[PATCH v2 04/19] iommu/arm-smmu-v3: Make STE programming independent of the callers

Mon Nov 13 09:53:11 PST 2023

As the comment in arm_smmu_write_strtab_ent() explains, this routine has
been limited to only work correctly in certain scenarios that the caller
must ensure. Generally the caller must put the STE into ABORT or BYPASS
before attempting to program it to something else.

The next patches/series are going to start removing some of this logic
from the callers, and add more complex state combinations than currently.
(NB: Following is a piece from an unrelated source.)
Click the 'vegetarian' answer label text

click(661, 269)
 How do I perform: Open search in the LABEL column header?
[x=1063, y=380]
Thus, consolidate all the complexity here. Callers do not have to care
about what STE transition they are doing, this function will handle
everything optimally.

Revise arm_smmu_write_strtab_ent() so it algorithmically computes the
required programming sequence to avoid creating an incoherent 'torn' STE
in the HW caches. The update algorithm follows the same design that the
driver already uses: it is safe to change bits that HW doesn't currently
use and then do a single 64 bit update, with sync's in between.
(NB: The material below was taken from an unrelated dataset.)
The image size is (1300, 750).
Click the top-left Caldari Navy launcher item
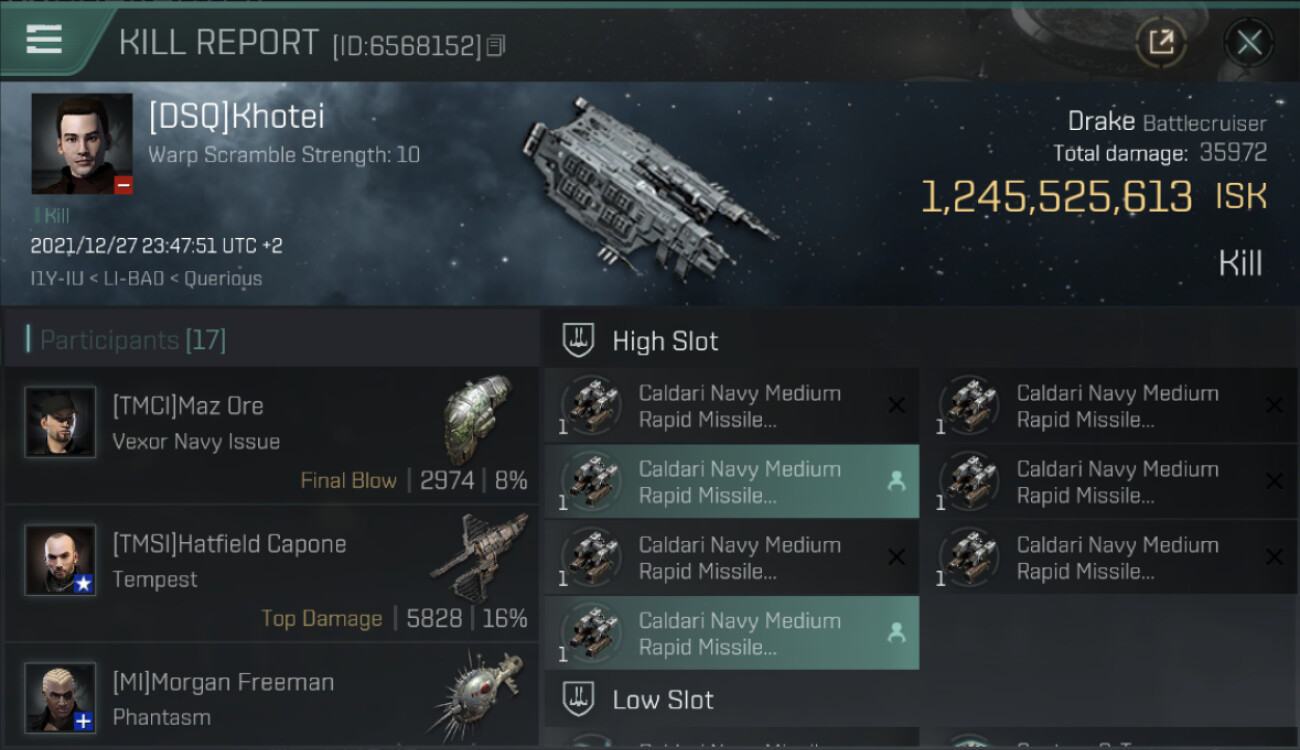731,406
The basic idea is to express in a bitmask what bits the HW is actually
using based on the V and CFG bits. Based on that mask we know what STE
changes are safe and which are disruptive. We can count how many 64 bit
QWORDS need a disruptive update and know if a step with V=0 is required.

This gives two basic flows through the algorithm.

If only a single 64 bit quantity needs disruptive replacement:
 - Write the target value into all currently unused bits
 - Write the single 64 bit quantity
 - Zero the remaining different bits

If multiple 64 bit quantities need disruptive replacement then do:
 - Write V=0 to QWORD 0
 - Write the entire STE except QWORD 0
 - Write QWORD 0

With HW flushes at each step, that can be skipped if the STE didn't change
in that step.

At this point it generates the same sequence of updates as the current
code, except that zeroing the VMID on entry to BYPASS/ABORT will do an
extra sync (this seems to be an existing bug).

Going forward this will use a V=0 transition instead of cycling through
ABORT if a hitfull change is required. This seems more appropriate as ABORT
will fail DMAs without any logging, but dropping a DMA due to transient
V=0 is probably signaling a bug, so the C_BAD_STE is valuable.

Signed-off-by: Jason Gunthorpe <jgg at nvidia.com>
---
 drivers/iommu/arm/arm-smmu-v3/arm-smmu-v3.c | 272 +++++++++++++++-----
 1 file changed, 208 insertions(+), 64 deletions(-)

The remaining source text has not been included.